Your tasks:
(a) In the blog post on Efron's paper, which journal published the paper?
(b) Write out the part of the blog post on Efron's paper that begins at the words "I am going to" and stops after "mean estimates θ(x).".
(c) List every piece of mathematical notation introduced in the final paragraph of the blog post on Efron's paper.

[begin Reading text]

One of the authors that I look out for is Bradley Efron and a few weeks ago I came across one of his latest papers. It has a Bayesian theme, so I thought that it would be worth mentioning in this blog. The reference is,
Efron B
Frequentist accuracy of Bayesian estimates
Journal of the Royal Statistical Society, Series B 2015;77:617-646
The paper addresses the question, how do you assess the accuracy of a Bayesian parameter estimate when you use a convenience or reference prior?
My short answer to this question is that you should not use a convenience or reference prior. In my opinion you should always think about your priors and if you know little about the parameters then choose a prior that is realistically vague, rather than relying on a standard zero centred normal prior with a huge variance, or a Jeffrey’s prior, or whatever.
None the less there are plenty of people who advocate objective Bayesian methods (Berger 2006 is probably best reference) and since I do not accept the objective Bayesian argument, I feel compelled to try to be fair to them.
Objective Bayes comes it many forms and there is an honourable tradition of trying to find priors that produce posterior distributions with good theoretical properties, often good frequentist properties. Unfortunately, this has proved very difficult and in practice what passes for objective Bayes may just be the adhoc use of supposedly noninformative priors. These priors cannot be said to reflect anyone’s real prior opinion, so the question for people who use them is, what do your results mean?
The usual Bayesian interpretation of a 95% credible interval is that you believe that there is a 0.95 probability that the parameter lies in the interval. However, the calculation of the interval is conditional on both the model and the prior. If you do not believe in the prior, how can you make statements of belief based on the posterior?
Adhoc objective Bayesians can of course say that their analysis applies to a hypothetical individual who holds these reference beliefs, but often the objective priors are so extreme that it is hard to imagine any real person with that degree of ignorance.
Alternatively, they can appeal to a type of robustness and say that their prior gives results very similar to other noninformative priors and so they can claim to have a standard analysis that will apply to anyone who does not have strong prior knowledge. This would be fine if it were not for the fact that robustness to the choice of prior is problem specific. In complex models it can be that seemingly noninformative priors do influence the results. So to justify the robustness, the researchers ought really to consider a wide range of noninformative priors.
Efron investigated a frequentist solution to assessing the accuracy of a Bayesian analysis. It would apply to any analysis, whether or not an objective prior was used, but its main application is likely to be in objective Bayesian analysis when the justification for the prior lies in the good frequentist properties of the results that it produces.
I am going to use a slightly different notation to Efron, so be warned.
The idea is to estimate some parameter that interests us using its posterior mean, let’s call it β(x) to emphasise that it is an estimate based on the real data, x. As part of the Bayesian analysis we will have specified a data generating model f(x|θ), where in my notation θ is the full set of parameters, and a prior, π(θ), that might or might not reflect someone’s real beliefs. The Bayesian analysis also provides the posterior mean estimates θ(x).

[end Reading text]
[begin Items]

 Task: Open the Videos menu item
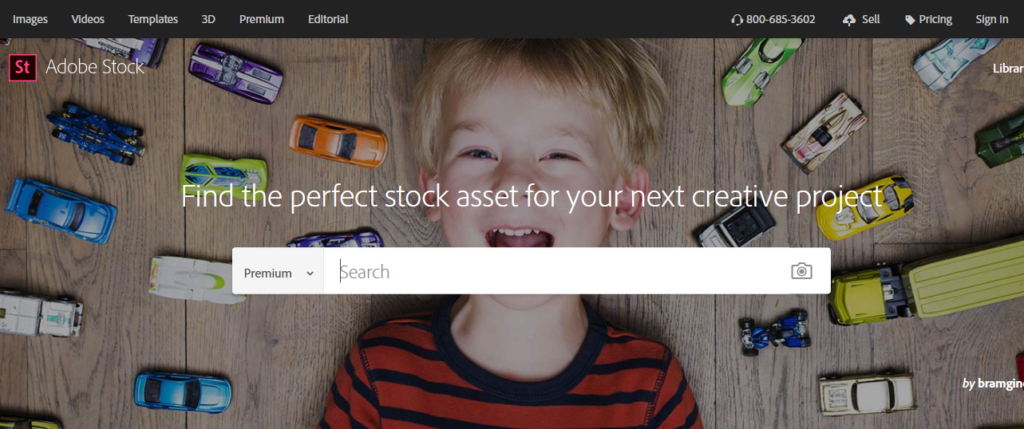[88, 19]
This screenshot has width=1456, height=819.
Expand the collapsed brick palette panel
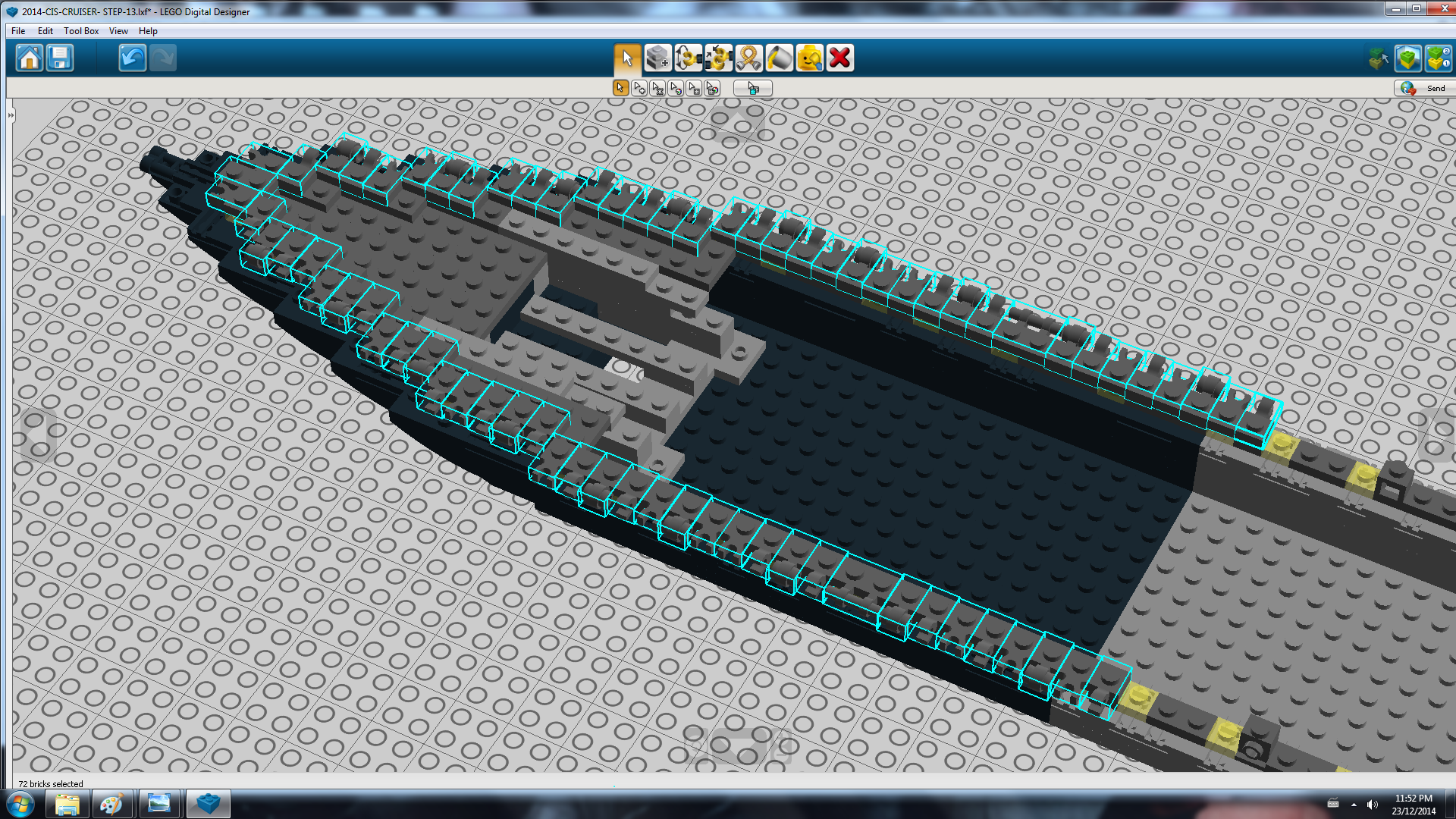11,115
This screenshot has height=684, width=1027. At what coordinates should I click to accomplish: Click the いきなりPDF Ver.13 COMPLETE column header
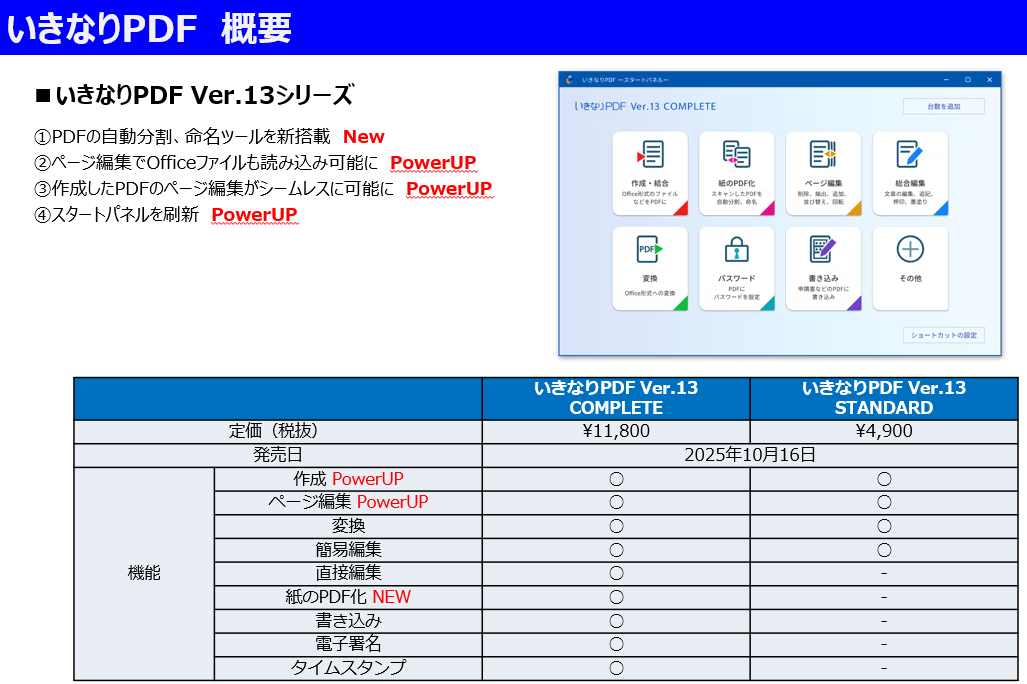click(x=615, y=397)
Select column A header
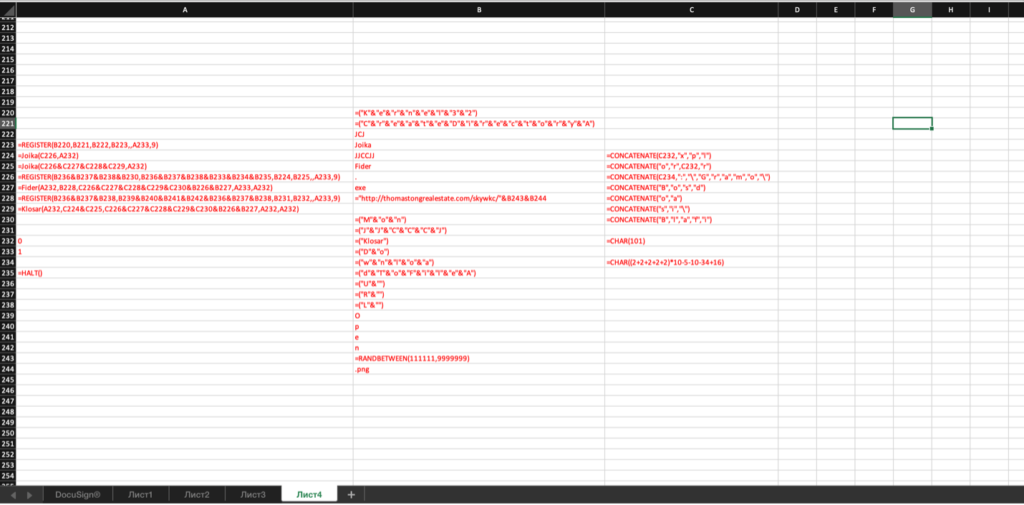 pos(184,9)
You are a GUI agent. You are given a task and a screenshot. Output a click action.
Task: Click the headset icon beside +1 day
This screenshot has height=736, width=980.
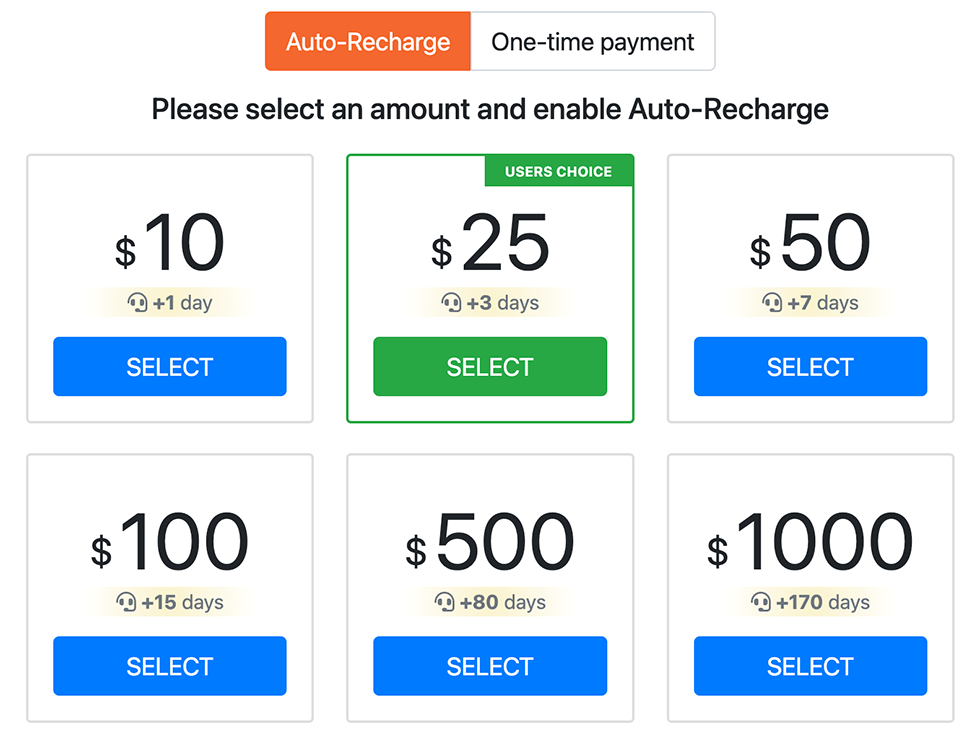pos(138,303)
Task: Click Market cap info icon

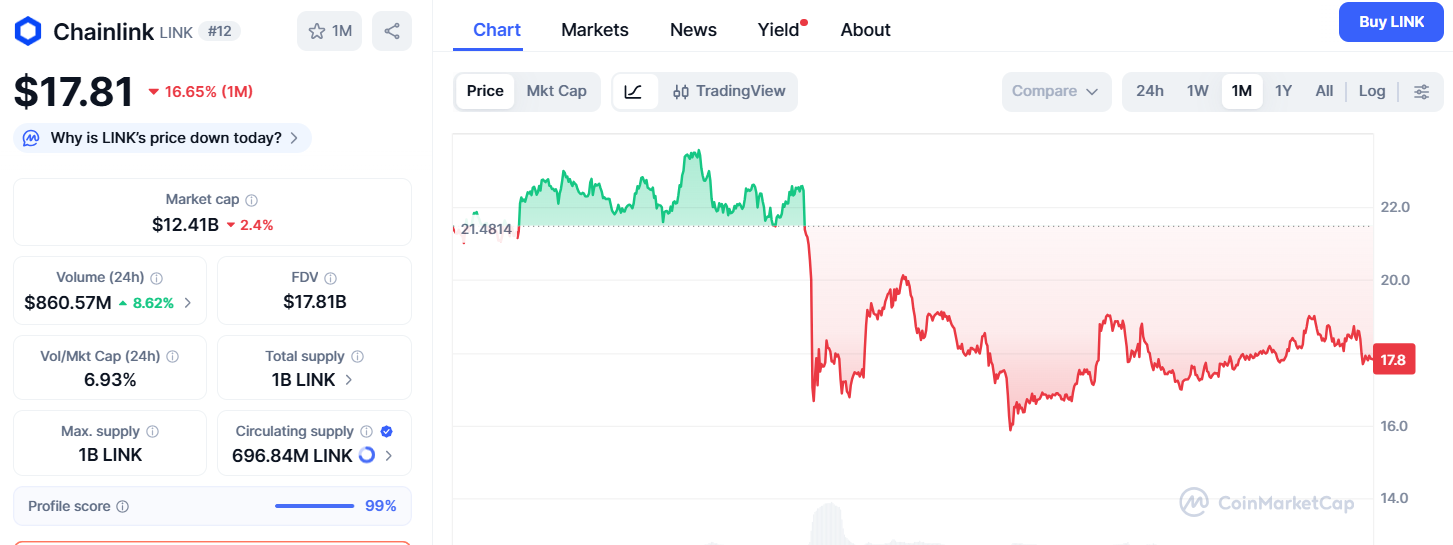Action: 252,200
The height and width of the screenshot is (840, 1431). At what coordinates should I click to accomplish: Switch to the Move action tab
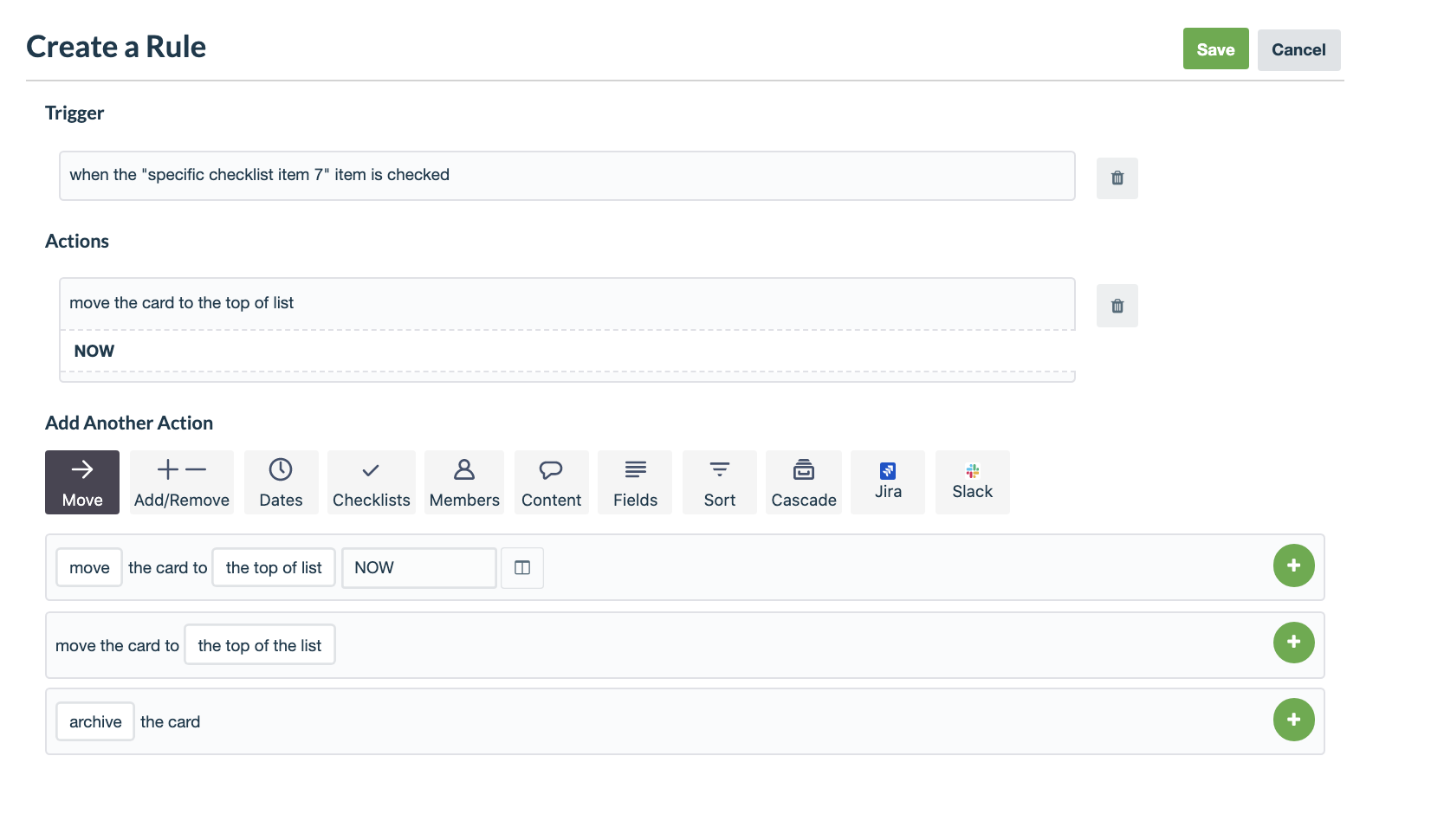click(x=81, y=481)
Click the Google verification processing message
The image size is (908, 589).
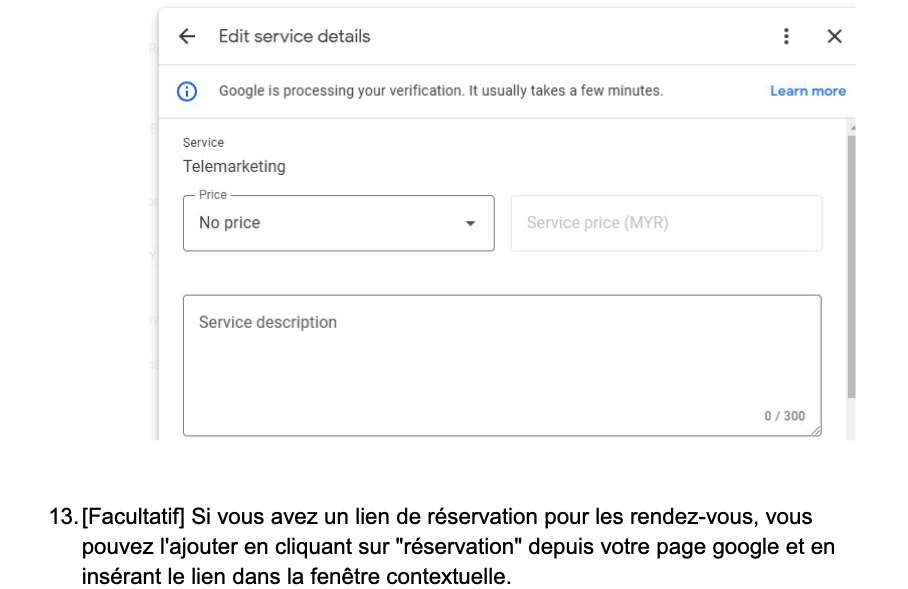[x=440, y=91]
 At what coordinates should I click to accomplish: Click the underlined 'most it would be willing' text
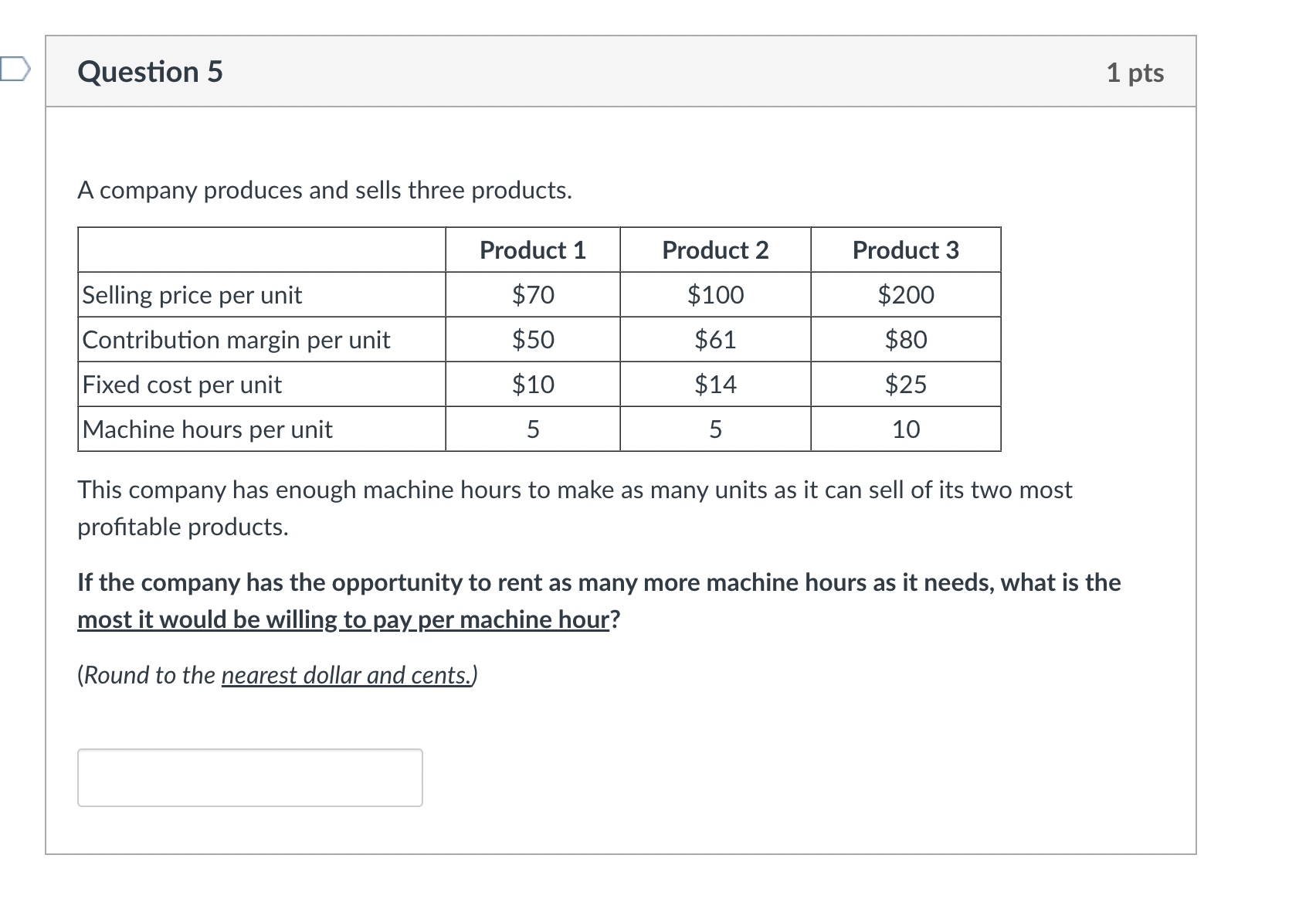pos(209,619)
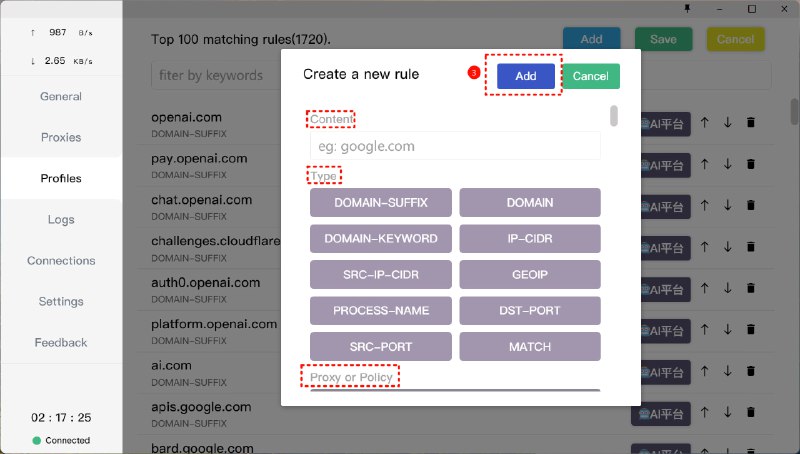The width and height of the screenshot is (800, 454).
Task: Move the ai.com rule down
Action: (x=727, y=372)
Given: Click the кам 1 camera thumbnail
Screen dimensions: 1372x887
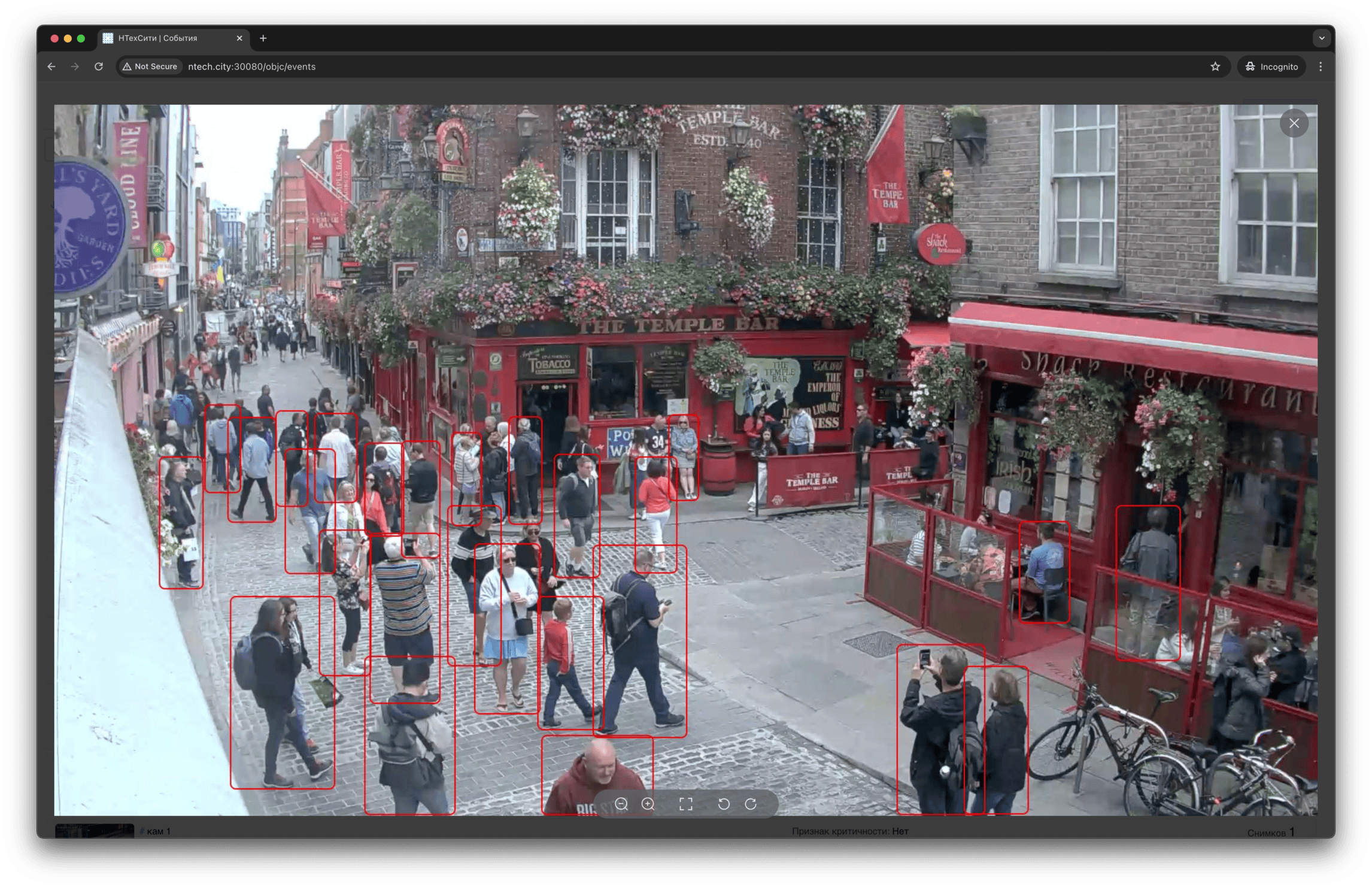Looking at the screenshot, I should point(95,831).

[end Items]

Answers below:
(a) Journal of the Royal Statistical Society, Series B

(b)
I am going to use a slightly different notation to Efron, so be warned.
The idea is to estimate some parameter that interests us using its posterior mean, let’s call it β(x) to emphasise that it is an estimate based on the real data, x. As part of the Bayesian analysis we will have specified a data generating model f(x|θ), where in my notation θ is the full set of parameters, and a prior, π(θ), that might or might not reflect someone’s real beliefs. The Bayesian analysis also provides the posterior mean estimates θ(x).

(c) β(x), x, f(x|θ), θ, π(θ), θ(x)